Dieting 101: Staying on Course During Social Situations

 

What’s a dieter to do when faced with a delectable snack table or a big bowl of Grammy’s gravy? Social situations, like parties and holiday meals with the family, have the power to knock down even the most disciplined healthy eating plans. You may be able to minimize some of the damage by planning ahead and using these tactics. 

Stay Sober

Alcohol is not only loaded with empty calories, but it also reduces your willpower to keep your eating on target. Try limiting yourself to only two drinks, and make them last. Better yet, use your cocktail to kill time and keep your mouth happy between visits to the buffet. Take small sips and challenge yourself to see how long you can make your drink last. Nurse a full glass of water in between cocktails, too.

Train Your Brain

Drill these two fact into your mind during the busy social season:

  1. Events are about socializing with other people, not eating
  2. The food tastes good in your mouth for a moment, but it will destroy your progress. It’s not a fair trade-off.

If you spend time working these ideas deep into your brain, you will be able to enjoy the party without overindulging.

Eat Before You Go

Once you’ve convinced yourself that you really don’t want to eat the party food, it makes sense to get full before the event. Try something really filling but low in calories, like a whole wheat sandwich with avocados, apple slices and nuts. Protein and fiber-packed snacks will help you stay full.

Nibble & Dash

If the event is a sit-down meal, have a tiny tasting portion (three bites) of each food that appeals to you. If you’re at a cocktail party, spend the first hour relishing the food with your eyes only, narrowing your choices down to the two or three items you really want to try. Then taste a little of each. When you’re done, pop a mint in your mouth to stop the “flavor crave” that makes you want more of the last dish you sampled. Get rid of your plate, too, and if possible remove yourself from the dinner table or buffet. While you’re eating, try to stay present with your food. So often we really enjoy the first two or three bites and then mindlessly swallow the rest. 

Bring Your Own

Bring your favorite soup, salad, or simple vegetable dish to family gatherings, or a vegetable platter with yogurt dip for parties.
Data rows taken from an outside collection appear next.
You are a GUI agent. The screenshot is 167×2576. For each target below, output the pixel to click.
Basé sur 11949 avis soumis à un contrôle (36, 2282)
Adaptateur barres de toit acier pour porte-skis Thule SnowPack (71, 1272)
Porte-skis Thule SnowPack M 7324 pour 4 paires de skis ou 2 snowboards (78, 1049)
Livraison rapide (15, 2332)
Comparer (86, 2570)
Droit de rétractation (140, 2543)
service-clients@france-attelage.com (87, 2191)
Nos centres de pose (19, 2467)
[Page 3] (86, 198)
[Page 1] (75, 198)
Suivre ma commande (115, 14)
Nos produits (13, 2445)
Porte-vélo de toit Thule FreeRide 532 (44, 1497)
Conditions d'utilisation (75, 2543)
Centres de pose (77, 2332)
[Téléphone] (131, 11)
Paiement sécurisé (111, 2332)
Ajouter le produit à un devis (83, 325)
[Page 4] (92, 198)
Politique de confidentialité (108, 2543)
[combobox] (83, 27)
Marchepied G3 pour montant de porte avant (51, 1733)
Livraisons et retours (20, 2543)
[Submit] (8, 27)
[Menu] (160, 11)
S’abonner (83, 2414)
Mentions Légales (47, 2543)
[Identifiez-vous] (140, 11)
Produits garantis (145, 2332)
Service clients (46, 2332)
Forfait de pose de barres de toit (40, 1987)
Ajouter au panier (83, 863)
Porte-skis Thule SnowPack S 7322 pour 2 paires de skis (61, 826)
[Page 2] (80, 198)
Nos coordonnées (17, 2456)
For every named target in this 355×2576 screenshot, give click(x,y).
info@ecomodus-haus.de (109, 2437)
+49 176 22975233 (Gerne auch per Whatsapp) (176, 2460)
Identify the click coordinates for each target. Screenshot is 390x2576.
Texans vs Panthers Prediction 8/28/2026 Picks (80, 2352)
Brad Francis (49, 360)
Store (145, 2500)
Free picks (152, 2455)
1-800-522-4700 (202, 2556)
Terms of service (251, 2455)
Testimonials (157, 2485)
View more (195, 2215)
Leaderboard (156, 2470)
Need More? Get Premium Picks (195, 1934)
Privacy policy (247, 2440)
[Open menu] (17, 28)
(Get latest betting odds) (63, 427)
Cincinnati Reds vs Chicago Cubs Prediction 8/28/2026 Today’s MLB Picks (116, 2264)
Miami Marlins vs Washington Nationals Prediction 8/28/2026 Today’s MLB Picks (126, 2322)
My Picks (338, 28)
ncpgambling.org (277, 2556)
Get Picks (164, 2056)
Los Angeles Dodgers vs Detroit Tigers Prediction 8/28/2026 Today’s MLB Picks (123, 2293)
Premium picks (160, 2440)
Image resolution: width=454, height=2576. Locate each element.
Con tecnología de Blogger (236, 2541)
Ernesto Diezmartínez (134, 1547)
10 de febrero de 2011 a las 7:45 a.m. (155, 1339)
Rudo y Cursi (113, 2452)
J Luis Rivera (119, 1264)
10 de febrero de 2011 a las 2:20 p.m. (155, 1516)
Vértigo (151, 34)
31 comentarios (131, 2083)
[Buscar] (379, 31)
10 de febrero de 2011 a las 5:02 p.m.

This gives you at least one dish you know you can fill up on if you get hungry. 

Plan Active Gatherings

Don’t sabotage yourself with your own events. When you plan your own parties, focus on fun rather than food. Plan gatherings around winter activities like sledding, ice skating, or snowman building. You can also choose indoor activities like roller skating, rock climbing, or a group visit to the trampoline park. Set an active example for the rest of your crowd. 

The One-Plate Buffet

When we order off the menu, we get just one plate of food and we’re nearly always satisfied; in fact, we often take food home. So why, at a buffet, do we need to go back three or four times? Granted, buffet plates are smaller than restaurant plates, so maybe allow yourself a small salad or soup before your meal to compensate.

After the Fact

If, after the company Christmas party or dinner at Aunt Ethel’s, you find that you’ve overindulged, don’t beat yourself up. Also don’t try to make up for your mistakes by depriving yourself; that will only set you up for another binge down the road. Instead, just stay the course and get back on the plan that was working for you before the celebration season. 

Social events and holiday gatherings are a massive threat to your healthy eating commitment, but with a little planning and willpower, you can focus on the fun of the event and leave the unhealthy foods on their platters.